In addition to facing blatant seizure of land, exiled Serbs from the Federation of Bosnia and Herzegovina (FBiH) are often under pressure to sell their land for nothing even though they do not want to, Violeta Marić from the Novi Sad Office for Assistance to Serb Refugees from Bosnia and Herzegovina in Protecting their Property in the FBiH told Srna.

She said that within a month after opening, a large number of people contacted the Office who are interested in how to regulate their property rights and prevent the local authorities in FBiH from alienating their property.

“We received the most calls from people from around Sarajevo and Tomislavgrad. We have a case of a Serbian family from Tomislavgrad who are being pressured to sell their land. They own a lot of land and are not interested in selling it, and the price they are offering them is miserable,” Marić said.
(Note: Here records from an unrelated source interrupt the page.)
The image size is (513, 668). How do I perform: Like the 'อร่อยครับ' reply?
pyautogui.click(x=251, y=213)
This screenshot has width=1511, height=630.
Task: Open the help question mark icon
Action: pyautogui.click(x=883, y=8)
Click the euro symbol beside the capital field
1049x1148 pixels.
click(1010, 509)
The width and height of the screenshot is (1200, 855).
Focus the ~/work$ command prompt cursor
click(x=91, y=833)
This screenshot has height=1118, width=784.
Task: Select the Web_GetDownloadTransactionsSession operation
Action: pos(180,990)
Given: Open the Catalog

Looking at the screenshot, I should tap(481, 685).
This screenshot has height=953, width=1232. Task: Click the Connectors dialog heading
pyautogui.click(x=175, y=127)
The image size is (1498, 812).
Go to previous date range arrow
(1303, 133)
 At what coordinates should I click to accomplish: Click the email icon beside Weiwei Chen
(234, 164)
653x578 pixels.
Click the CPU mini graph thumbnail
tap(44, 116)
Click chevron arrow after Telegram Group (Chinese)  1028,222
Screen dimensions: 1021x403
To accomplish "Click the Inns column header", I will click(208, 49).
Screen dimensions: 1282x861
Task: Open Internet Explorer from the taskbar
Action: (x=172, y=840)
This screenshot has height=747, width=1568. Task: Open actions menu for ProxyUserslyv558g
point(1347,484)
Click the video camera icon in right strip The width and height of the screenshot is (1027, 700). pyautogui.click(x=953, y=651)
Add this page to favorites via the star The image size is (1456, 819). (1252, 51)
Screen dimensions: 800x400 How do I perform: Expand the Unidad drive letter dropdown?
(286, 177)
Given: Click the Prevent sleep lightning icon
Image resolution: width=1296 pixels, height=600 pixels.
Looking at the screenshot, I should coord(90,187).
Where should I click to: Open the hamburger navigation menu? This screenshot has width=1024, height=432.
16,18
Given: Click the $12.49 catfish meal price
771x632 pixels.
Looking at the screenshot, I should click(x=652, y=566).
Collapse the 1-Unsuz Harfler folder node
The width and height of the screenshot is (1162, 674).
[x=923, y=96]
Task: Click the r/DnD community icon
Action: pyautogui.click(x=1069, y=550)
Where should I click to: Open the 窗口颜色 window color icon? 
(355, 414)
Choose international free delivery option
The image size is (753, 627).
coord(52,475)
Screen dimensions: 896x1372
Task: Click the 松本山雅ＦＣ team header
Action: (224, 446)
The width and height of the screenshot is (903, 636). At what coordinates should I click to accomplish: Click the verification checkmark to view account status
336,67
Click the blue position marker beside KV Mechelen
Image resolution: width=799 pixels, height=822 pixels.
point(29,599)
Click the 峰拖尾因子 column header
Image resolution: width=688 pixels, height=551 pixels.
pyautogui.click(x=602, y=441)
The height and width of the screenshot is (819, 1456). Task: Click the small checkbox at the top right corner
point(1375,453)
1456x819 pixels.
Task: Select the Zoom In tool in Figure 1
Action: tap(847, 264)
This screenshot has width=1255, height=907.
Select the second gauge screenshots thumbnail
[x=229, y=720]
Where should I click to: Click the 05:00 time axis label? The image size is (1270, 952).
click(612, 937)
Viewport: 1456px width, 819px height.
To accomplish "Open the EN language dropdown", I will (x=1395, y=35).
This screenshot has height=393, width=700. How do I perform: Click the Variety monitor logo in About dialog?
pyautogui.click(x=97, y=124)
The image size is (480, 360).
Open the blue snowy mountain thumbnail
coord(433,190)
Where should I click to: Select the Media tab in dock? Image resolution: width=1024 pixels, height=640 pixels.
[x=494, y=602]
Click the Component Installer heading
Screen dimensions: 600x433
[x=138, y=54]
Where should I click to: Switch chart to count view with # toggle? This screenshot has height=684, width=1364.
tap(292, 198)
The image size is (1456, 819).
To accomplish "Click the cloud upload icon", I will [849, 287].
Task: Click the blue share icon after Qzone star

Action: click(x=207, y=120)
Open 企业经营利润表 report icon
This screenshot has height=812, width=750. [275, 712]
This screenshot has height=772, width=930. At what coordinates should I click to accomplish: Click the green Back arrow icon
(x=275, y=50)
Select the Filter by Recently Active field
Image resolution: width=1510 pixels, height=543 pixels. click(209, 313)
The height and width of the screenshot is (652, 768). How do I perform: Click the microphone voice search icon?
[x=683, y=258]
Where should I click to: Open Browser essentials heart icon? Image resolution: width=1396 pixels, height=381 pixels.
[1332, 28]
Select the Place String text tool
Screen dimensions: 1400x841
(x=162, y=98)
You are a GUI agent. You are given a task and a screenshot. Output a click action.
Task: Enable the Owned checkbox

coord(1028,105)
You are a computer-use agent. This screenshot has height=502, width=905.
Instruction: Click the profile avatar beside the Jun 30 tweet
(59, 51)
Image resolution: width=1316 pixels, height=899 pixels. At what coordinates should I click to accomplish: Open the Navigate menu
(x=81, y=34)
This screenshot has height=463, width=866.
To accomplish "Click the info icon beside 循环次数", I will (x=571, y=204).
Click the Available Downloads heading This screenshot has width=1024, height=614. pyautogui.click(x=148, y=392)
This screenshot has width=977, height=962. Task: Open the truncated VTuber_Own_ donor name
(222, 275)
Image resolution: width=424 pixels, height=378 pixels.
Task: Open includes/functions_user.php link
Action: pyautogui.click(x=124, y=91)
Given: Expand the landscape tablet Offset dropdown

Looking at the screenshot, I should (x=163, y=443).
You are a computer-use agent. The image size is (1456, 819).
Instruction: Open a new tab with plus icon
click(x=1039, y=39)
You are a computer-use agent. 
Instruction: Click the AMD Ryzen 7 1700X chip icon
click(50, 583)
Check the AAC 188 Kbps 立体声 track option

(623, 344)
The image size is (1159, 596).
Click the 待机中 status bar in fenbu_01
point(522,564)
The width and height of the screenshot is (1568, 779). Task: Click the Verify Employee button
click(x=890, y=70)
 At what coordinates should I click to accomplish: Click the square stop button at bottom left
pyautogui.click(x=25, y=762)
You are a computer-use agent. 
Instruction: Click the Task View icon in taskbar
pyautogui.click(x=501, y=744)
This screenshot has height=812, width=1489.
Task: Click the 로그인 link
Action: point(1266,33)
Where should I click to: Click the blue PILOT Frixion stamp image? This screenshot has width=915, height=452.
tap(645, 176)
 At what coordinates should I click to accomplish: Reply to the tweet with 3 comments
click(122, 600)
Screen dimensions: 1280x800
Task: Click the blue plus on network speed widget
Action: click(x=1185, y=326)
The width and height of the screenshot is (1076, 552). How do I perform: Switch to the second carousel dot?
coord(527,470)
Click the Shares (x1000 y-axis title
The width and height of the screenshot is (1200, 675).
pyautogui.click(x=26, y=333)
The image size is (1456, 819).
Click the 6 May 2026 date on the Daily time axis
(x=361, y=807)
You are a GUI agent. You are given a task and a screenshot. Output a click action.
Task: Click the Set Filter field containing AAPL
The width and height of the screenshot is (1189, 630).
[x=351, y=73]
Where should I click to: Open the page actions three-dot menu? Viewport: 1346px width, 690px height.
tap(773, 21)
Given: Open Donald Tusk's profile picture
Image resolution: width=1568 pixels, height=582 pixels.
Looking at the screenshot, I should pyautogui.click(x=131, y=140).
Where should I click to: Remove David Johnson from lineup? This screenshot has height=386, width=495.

Oliver Frater Pavlou from the Belgrade Office for Assistance to Serb Refugees from Bosnia and Herzegovina in Protecting Their Property in the FBiH said that since the end of January, when it started working, about 300 people have contacted this office, and that Serbs called from Canada, the USA, Switzerland, Germany and Sweden.

He emphasized that the Belgrade office received the most calls from Bosansko Grahovo and Canton 10.

The offices in Belgrade and Novi Sad were opened with the help of the Administration for Cooperation with the Diaspora and Serbs in the Region, which a year ago launched an information campaign for Serbs scattered around the world and pointed out to them the danger of being left without their ancestral homes in the territory of the current FBiH due to the harmonization of land registers and cadasters.

The result of the work of the offices in Republika Srpska and Serbia is 9,473 cases, because so many families responded and completed the necessary legal procedure, thanks to which more than 57,000 hectares of land will remain in their ownership.

Before the war in 1991, 541,000 Serbs lived in the territory of the FBiH, and according to the 2013 census, only 56,000.

It is estimated that around 400,000 refugees and displaced Serbs from the FBiH and their inheritors claim real estate owned or possessed in this entity.